--- Your instructions ---
Once you reach the line with "Where should I click to: Save", transcribe it and every line after it to the end of the records, exactly, but not the pictures.

--- Collected data ---

★ ★ ★ ★

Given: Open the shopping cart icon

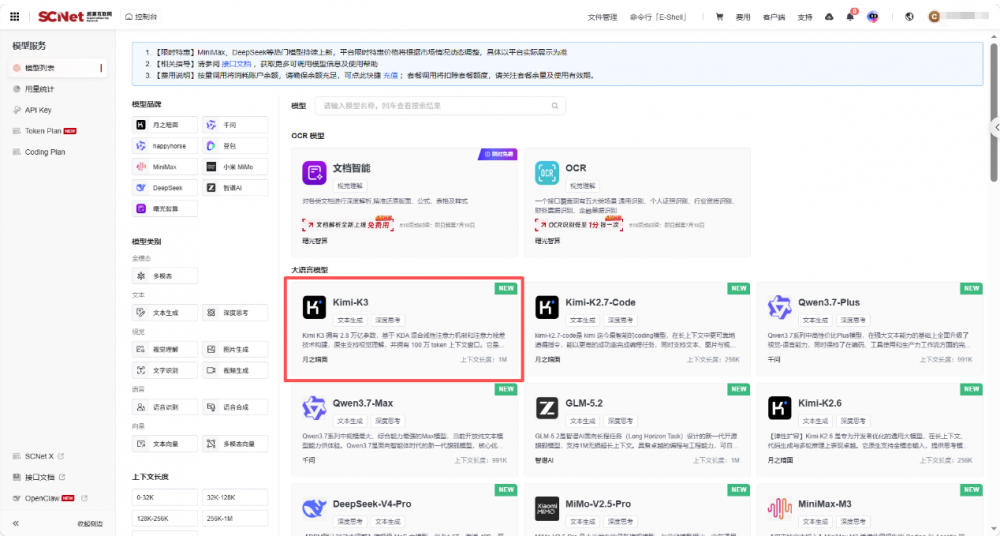Looking at the screenshot, I should (x=719, y=17).
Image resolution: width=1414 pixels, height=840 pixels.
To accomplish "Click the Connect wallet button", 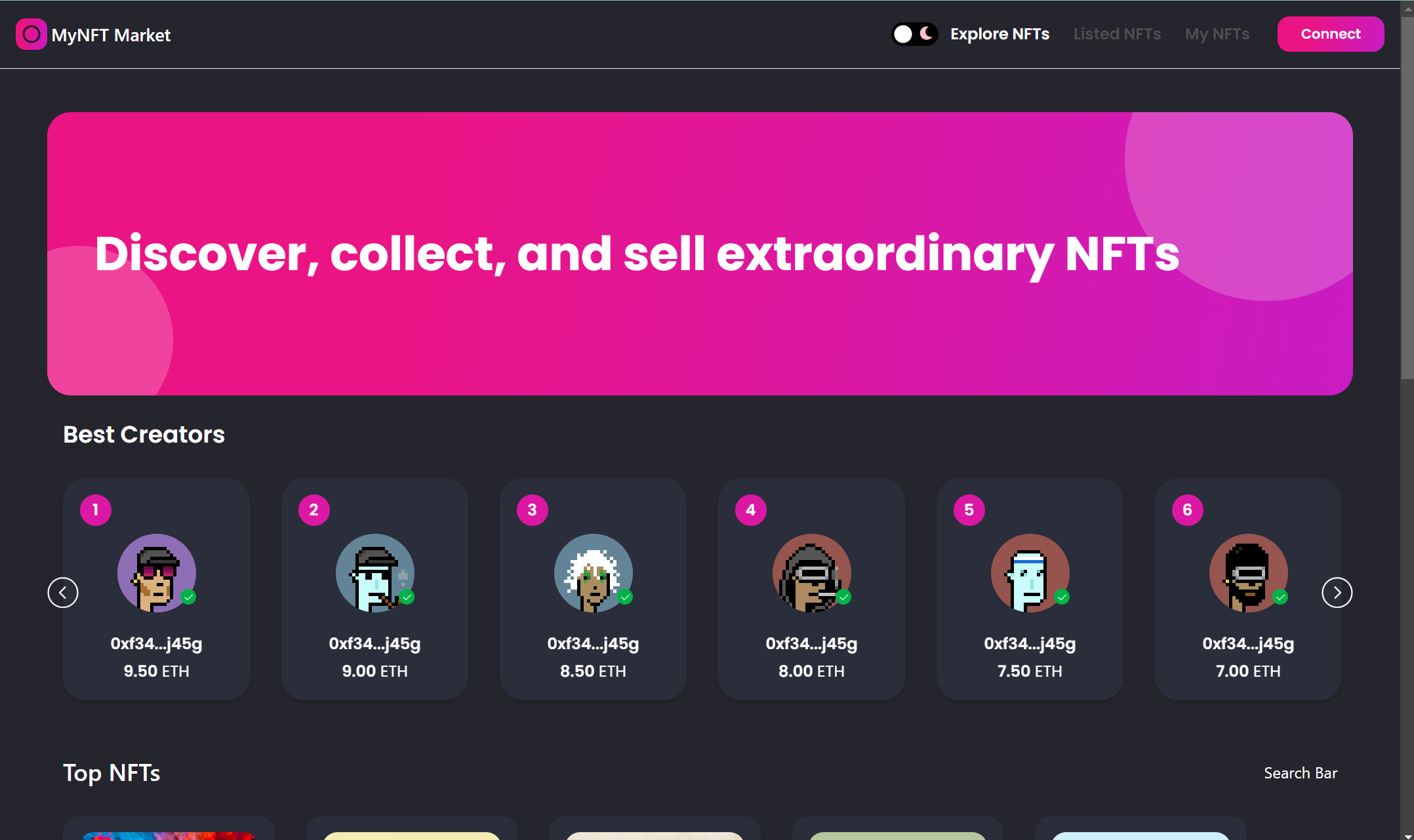I will [1330, 33].
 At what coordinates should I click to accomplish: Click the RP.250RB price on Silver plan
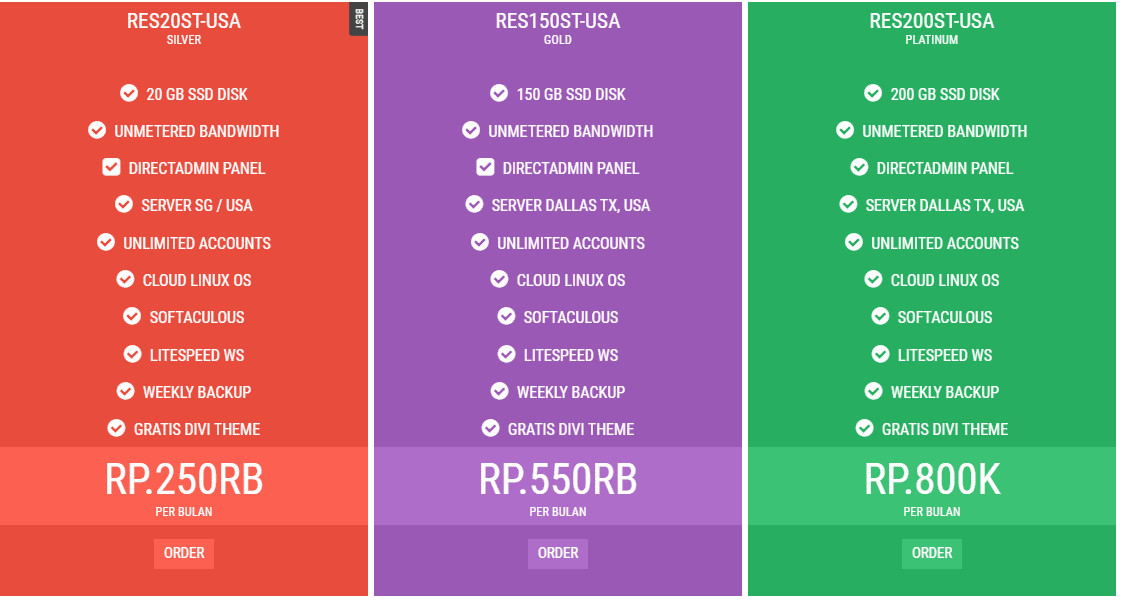click(184, 480)
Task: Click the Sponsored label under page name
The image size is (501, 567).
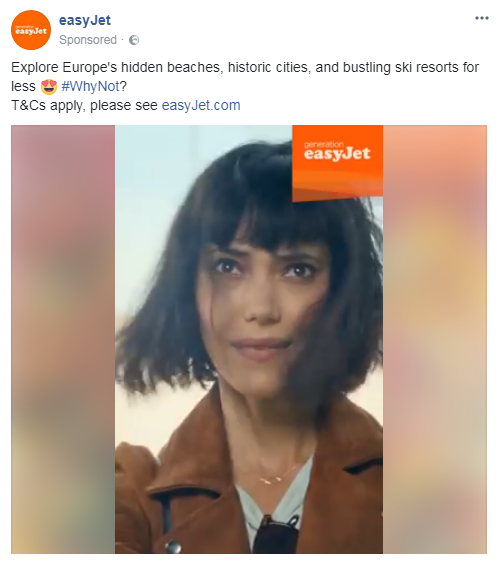Action: [88, 40]
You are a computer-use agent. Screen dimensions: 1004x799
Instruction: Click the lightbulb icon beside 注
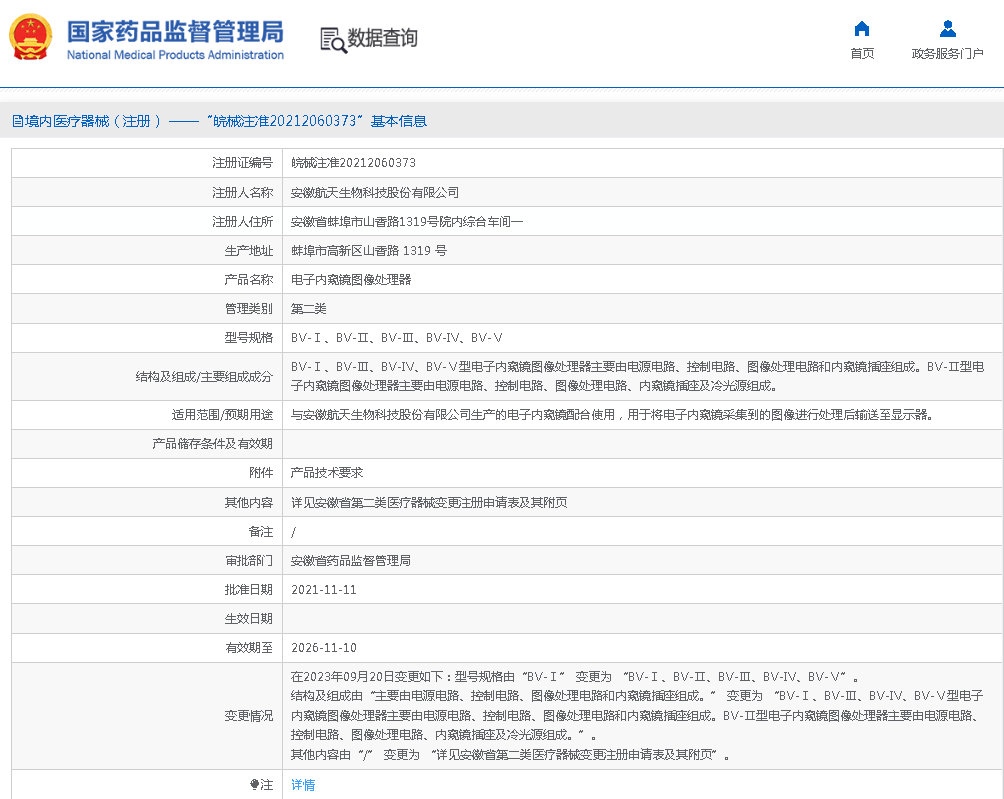(x=255, y=785)
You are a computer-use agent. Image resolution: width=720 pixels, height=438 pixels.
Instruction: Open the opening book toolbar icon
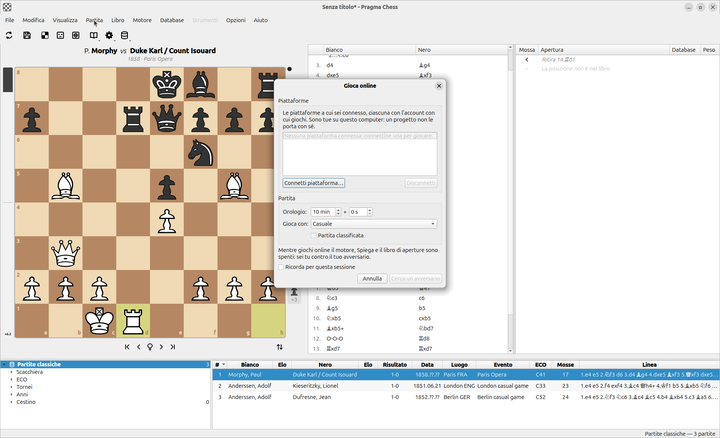point(94,35)
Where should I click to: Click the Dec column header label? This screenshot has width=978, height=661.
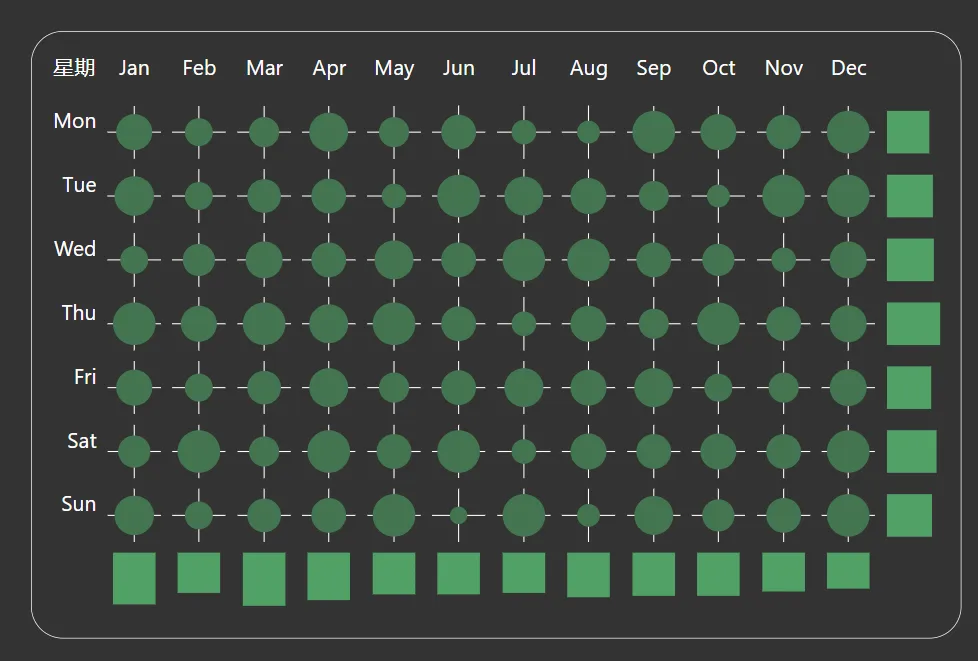(x=848, y=68)
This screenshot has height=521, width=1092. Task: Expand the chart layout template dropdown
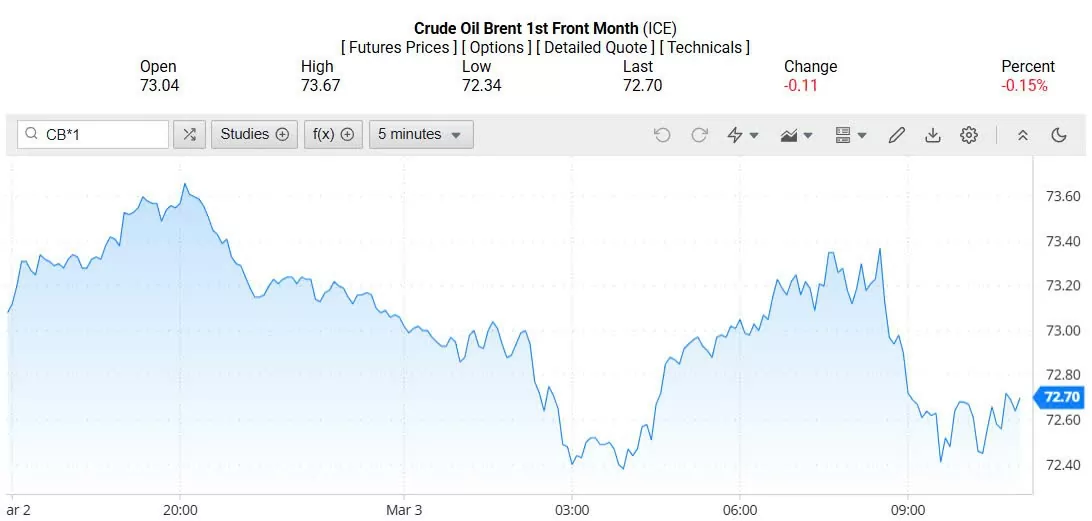pos(850,135)
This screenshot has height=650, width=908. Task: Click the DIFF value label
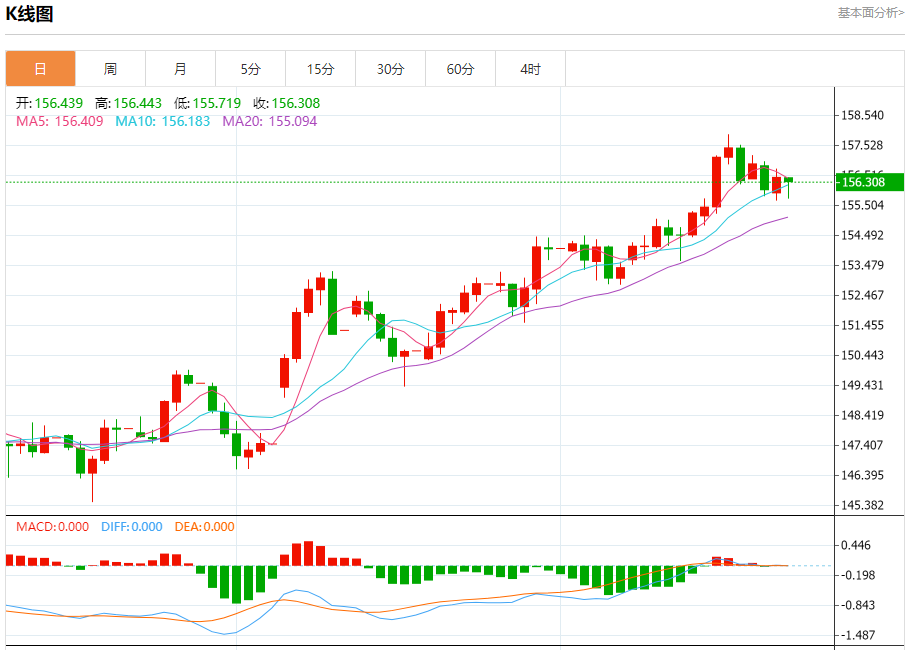pyautogui.click(x=131, y=527)
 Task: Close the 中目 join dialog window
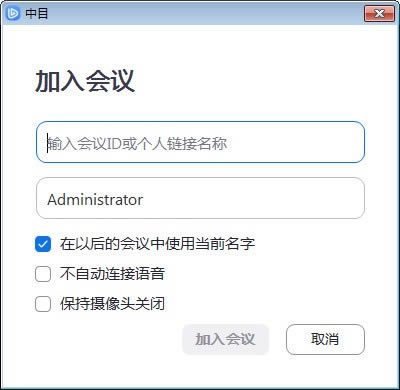(379, 13)
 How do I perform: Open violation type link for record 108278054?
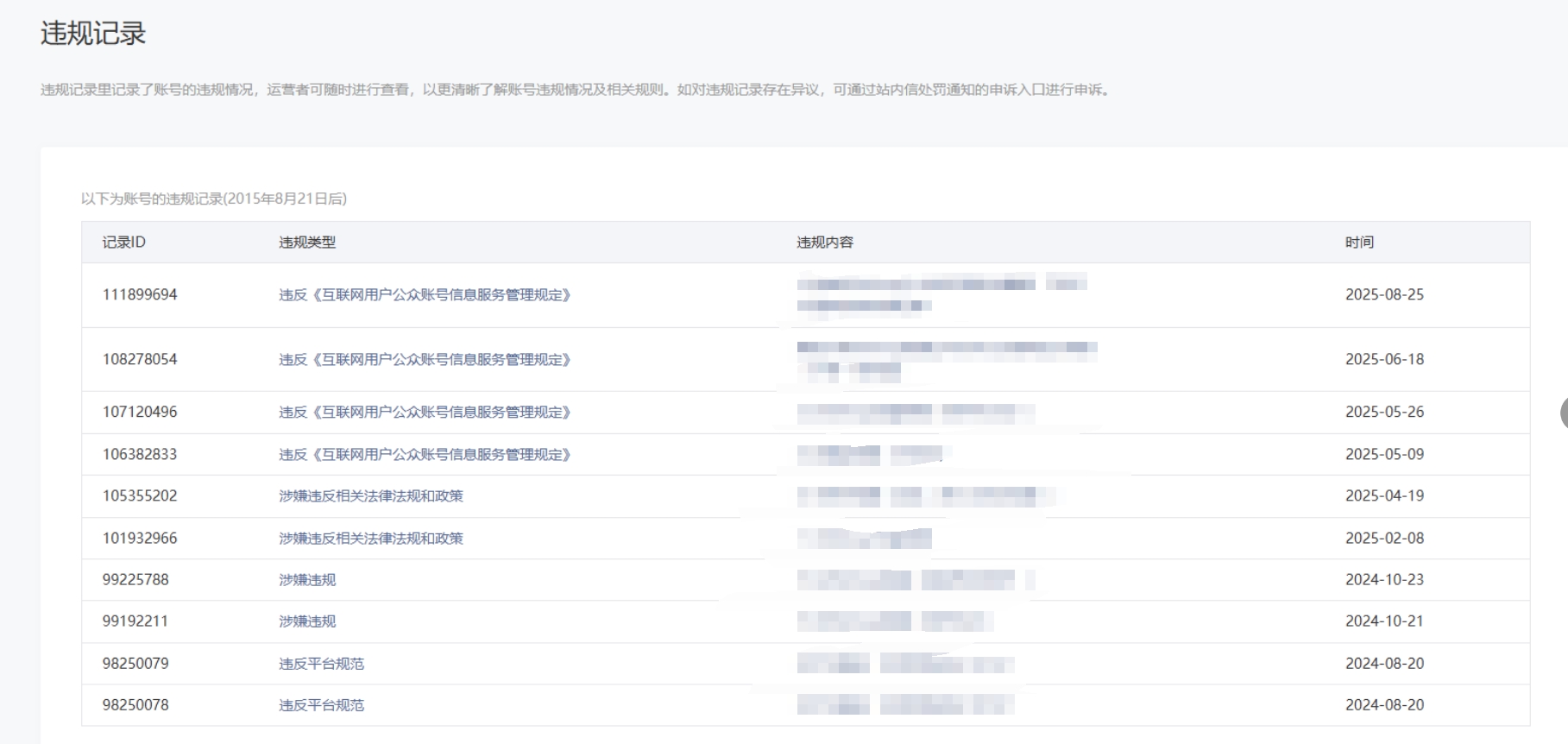[424, 360]
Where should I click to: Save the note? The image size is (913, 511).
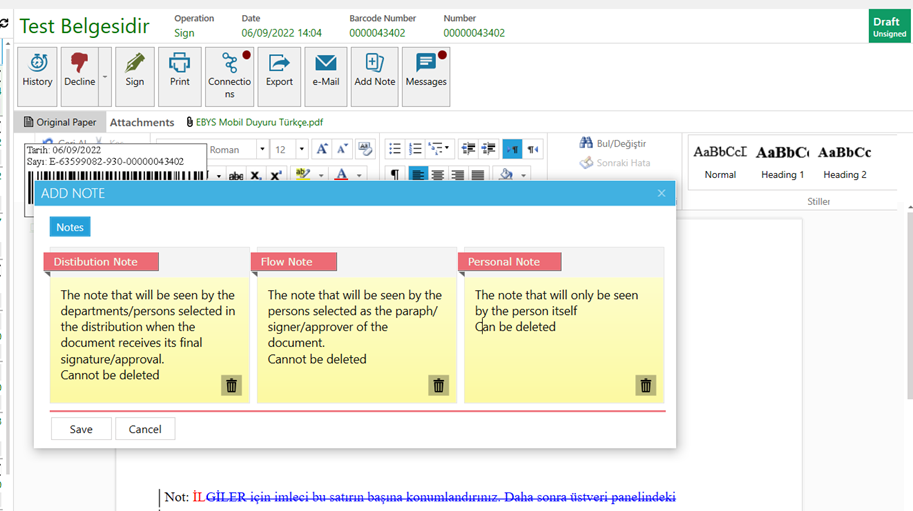(81, 429)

★ ★ ★ ★

--- Result below ---
Where should I click to: Save the note? The image size is (913, 511).
(81, 429)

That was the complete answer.